## Excerto

Há 7 anos que não morriam tantas pessoas nos primeiros 15 dias de Julho

Nos primeiros 15 dias de julho morreram 4.721 pessoas no País — desde 2013 que o número não era tão alto. Calor e falhas no acesso aos cuidados de saúde, provocadas pela Covid, podem explicar aumento.

O pico na mortalidade, registado no Portal da Vigilância da Mortalidade, da Direção-Geral de Saúde (DGS), poderá ser explicado, diz o Jornal de Notícias, que esta sexta-feira avança a informação (edição impressa), pelo calor extremo que se tem feito sentir em todo o território nacional e também pelas falhas recentes nos acessos aos cuidados de saúde provocadas pela reacção dos serviços à pandemia de Covid-19.

“As temperaturas muito elevadas, tal como acontece em momentos de muito frio, descompensam as doenças crónicas”, explicou Jorge Almeida, diretor do serviço de Medicina Interna do Hospital de S. João, que acrescentou ainda à equação a “fuga dos cuidados de saúde” motivada pelo “pânico” do novo coronavírus.

Em resposta ao jornal, a DGS confirmou o pico de mortalidade. Desde 2013, há sete anos, que não se registavam tantos mortes em Portugal na primeira quinzena de julho. Nesse ano, que ficou registado como um dos mais quentes, recorda o JN, morreram em todo o País, no mesmo período de tempo, 5.221 pessoas (mais 500 do que em 2020), tendo chegado a registar-se dias com mais de 400 óbitos declarados.

## Dados de origem
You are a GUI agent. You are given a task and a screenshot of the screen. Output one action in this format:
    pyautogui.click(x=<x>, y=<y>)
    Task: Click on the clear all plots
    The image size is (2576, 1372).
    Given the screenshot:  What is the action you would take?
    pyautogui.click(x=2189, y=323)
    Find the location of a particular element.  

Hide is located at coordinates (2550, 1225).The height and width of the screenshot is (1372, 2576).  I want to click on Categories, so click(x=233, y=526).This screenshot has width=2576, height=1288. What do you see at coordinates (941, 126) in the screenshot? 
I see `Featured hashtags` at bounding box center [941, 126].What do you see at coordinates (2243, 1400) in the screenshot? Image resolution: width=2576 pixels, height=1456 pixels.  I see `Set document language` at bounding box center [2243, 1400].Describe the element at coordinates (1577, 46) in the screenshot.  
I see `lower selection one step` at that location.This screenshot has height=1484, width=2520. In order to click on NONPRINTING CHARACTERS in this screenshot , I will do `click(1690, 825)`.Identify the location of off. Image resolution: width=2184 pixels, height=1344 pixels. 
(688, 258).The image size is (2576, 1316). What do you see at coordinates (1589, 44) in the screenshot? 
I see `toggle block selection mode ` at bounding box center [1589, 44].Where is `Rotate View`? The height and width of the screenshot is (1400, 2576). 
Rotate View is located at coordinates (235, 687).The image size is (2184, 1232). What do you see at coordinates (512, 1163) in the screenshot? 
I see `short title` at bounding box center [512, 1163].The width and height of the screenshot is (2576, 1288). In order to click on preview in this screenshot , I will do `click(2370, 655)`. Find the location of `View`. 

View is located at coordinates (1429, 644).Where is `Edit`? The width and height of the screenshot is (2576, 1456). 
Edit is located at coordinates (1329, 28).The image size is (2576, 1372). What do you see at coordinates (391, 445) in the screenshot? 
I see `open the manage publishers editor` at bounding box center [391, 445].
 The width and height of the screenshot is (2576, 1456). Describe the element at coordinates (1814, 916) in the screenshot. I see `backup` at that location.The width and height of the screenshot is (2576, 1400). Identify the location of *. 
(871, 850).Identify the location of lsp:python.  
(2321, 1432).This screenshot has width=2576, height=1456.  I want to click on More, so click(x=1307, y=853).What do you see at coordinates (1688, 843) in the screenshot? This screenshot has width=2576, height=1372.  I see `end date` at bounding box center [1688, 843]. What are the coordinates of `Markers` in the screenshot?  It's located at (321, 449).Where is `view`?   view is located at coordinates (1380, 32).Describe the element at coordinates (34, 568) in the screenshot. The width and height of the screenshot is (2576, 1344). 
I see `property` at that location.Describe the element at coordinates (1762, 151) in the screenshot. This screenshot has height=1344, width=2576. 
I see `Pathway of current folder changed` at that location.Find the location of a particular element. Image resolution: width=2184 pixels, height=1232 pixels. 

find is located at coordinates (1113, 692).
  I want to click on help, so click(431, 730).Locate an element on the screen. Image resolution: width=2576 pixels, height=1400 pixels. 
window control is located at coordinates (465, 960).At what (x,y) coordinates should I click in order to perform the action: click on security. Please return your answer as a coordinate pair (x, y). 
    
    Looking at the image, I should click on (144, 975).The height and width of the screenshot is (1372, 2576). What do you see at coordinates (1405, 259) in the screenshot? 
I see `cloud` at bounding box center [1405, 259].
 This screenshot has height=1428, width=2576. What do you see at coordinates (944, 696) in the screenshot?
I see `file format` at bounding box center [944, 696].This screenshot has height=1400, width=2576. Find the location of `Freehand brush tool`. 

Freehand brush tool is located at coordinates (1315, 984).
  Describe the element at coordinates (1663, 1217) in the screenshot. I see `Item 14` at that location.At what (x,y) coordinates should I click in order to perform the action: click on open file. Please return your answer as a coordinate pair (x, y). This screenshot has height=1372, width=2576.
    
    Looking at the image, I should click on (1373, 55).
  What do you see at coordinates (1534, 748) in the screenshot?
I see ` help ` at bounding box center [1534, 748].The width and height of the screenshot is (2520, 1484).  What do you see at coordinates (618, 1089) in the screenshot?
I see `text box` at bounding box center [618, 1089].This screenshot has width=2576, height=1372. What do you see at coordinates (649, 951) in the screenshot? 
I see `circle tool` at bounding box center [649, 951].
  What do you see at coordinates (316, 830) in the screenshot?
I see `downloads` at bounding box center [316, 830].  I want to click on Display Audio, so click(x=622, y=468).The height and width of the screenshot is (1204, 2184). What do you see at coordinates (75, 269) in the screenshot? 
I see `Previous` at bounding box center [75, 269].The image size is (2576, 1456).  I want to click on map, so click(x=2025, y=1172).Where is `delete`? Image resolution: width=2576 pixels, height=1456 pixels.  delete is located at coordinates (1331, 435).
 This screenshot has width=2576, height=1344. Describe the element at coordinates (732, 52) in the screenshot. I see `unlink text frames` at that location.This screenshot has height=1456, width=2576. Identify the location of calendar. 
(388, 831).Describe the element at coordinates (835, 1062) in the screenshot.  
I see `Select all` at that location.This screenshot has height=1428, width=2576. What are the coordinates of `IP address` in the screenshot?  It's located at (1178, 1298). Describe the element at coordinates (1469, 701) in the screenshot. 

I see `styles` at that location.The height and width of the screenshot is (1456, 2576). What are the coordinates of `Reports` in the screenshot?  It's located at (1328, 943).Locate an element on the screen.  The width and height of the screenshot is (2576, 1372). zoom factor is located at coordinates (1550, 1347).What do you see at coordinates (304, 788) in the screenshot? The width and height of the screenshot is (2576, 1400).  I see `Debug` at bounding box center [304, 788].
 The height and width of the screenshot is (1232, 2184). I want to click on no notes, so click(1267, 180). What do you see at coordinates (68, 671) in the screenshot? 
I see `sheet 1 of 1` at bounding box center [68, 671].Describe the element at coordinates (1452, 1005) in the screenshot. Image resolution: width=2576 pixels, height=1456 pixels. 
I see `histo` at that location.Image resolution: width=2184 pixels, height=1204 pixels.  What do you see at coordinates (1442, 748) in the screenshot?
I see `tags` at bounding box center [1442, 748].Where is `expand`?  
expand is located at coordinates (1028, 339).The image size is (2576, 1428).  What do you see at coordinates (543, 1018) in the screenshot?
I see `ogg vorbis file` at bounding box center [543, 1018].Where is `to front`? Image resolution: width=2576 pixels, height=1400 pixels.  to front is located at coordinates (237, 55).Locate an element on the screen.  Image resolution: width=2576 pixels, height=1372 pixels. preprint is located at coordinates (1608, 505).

## Como proceder
Cite do excerto tudo o que vai desde "Nos primeiros 15 dias de julho morreram" até "pandemia de Covid-19.". Os registos não têm qualquer relação com o excerto.

## Resultado do exercício
Nos primeiros 15 dias de julho morreram 4.721 pessoas no País — desde 2013 que o número não era tão alto. Calor e falhas no acesso aos cuidados de saúde, provocadas pela Covid, podem explicar aumento.

O pico na mortalidade, registado no Portal da Vigilância da Mortalidade, da Direção-Geral de Saúde (DGS), poderá ser explicado, diz o Jornal de Notícias, que esta sexta-feira avança a informação (edição impressa), pelo calor extremo que se tem feito sentir em todo o território nacional e também pelas falhas recentes nos acessos aos cuidados de saúde provocadas pela reacção dos serviços à pandemia de Covid-19.